Test conversion difference and adjust for clustering
Company: Airbnb
Role: Data Scientist
Category: Statistics & Math
Difficulty: Medium
Interview Round: Technical Screen
Using aggregated results for the 7‑day window 2025‑08‑26..2025‑09‑01, evaluate statistical significance and power for conversion uplift, accounting for day‑level clustering:
Given totals: Control (C): visits n_C=10,240, bookings x_C=308; Treatment (T): visits n_T=10,180, bookings x_T=351.
1) Point estimates: compute p_C, p_T, absolute lift (p_T − p_C, in percentage points) and relative lift.
2) Significance: perform a two‑sided test for difference in proportions (unpooled standard error). Report z, p‑value, and a 95% CI for (p_T − p_C). State any continuity correction you apply.

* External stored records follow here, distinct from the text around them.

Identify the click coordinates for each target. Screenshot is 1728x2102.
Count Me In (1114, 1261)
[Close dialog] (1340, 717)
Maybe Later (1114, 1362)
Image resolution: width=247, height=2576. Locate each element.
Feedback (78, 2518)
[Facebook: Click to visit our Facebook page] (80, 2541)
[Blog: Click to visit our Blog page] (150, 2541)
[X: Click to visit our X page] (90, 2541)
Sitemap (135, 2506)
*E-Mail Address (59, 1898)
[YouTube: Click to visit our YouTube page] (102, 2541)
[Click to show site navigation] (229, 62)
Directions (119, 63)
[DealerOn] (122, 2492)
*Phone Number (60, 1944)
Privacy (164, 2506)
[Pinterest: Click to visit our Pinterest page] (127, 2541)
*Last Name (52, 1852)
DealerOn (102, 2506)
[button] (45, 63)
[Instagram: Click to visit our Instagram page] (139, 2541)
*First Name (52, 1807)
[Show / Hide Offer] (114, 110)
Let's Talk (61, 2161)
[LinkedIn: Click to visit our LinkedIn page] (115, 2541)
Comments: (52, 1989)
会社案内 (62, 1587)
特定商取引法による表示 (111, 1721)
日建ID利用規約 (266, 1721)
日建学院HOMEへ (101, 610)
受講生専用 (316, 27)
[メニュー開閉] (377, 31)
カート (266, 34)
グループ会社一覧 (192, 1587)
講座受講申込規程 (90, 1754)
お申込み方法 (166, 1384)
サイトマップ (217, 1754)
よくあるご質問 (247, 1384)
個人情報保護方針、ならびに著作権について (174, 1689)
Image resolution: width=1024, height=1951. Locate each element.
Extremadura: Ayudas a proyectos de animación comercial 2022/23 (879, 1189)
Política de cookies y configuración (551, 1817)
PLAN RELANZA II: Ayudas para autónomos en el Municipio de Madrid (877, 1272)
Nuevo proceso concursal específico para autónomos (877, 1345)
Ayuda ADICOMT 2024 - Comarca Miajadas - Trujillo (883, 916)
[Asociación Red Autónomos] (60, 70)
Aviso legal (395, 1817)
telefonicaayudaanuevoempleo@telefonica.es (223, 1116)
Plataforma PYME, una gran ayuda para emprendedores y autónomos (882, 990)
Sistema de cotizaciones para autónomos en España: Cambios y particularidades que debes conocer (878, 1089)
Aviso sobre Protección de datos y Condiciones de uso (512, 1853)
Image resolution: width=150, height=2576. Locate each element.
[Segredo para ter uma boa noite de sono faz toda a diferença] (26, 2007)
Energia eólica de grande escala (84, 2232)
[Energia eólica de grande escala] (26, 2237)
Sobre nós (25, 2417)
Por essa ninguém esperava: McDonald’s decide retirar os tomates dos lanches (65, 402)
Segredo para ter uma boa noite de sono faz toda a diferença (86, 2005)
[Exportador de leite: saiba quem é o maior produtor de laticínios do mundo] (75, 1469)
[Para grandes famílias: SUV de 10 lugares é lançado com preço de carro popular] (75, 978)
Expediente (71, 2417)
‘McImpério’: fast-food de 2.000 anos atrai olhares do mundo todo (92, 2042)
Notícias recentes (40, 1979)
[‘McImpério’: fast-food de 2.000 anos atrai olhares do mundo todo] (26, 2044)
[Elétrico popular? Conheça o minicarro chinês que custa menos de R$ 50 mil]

3) Clustering: adjust for day‑level clustering with ICC=0.01 and 7 days per variant. Use design effect DE = 1 + (\bar{m} − 1)·ICC where \bar{m} = n_variant / 7. Recompute effective sample sizes n_eff = n / DE and provide an adjusted p‑value/CI. Explain assumptions and limitations of this correction.
4) Power and sample size: What total visits per variant are required to detect a 0.30 percentage‑point absolute lift from a 3.00% baseline at 80% power and alpha=0.05 using an unpooled z‑test? Show the formula and final n per variant. Then recompute with the design effect from ICC=0.01 to give a clustered n per variant and the implied experiment duration if each variant receives 2,000,000 visits/day.
5) Robustness: briefly describe how you would check day‑to‑day heterogeneity (e.g., Q‑test or interaction with weekday) and how that influences the decision to launch.
Quick Answer: This question evaluates proficiency in statistical inference for A/B testing—estimating and comparing conversion proportions, conducting two-sided hypothesis tests, adjusting for day-level clustering using ICC and design-effect corrections, and performing power and sample-size calculations; it belongs to the Statistics & Math domain for a Data Scientist role and combines conceptual understanding with practical application. It is commonly asked to assess an interviewee's ability to interpret conversion uplift under realistic experimental constraints, account for intra-cluster correlation when estimating effective sample sizes and uncertainty, and reason about experiment duration and robustness checks.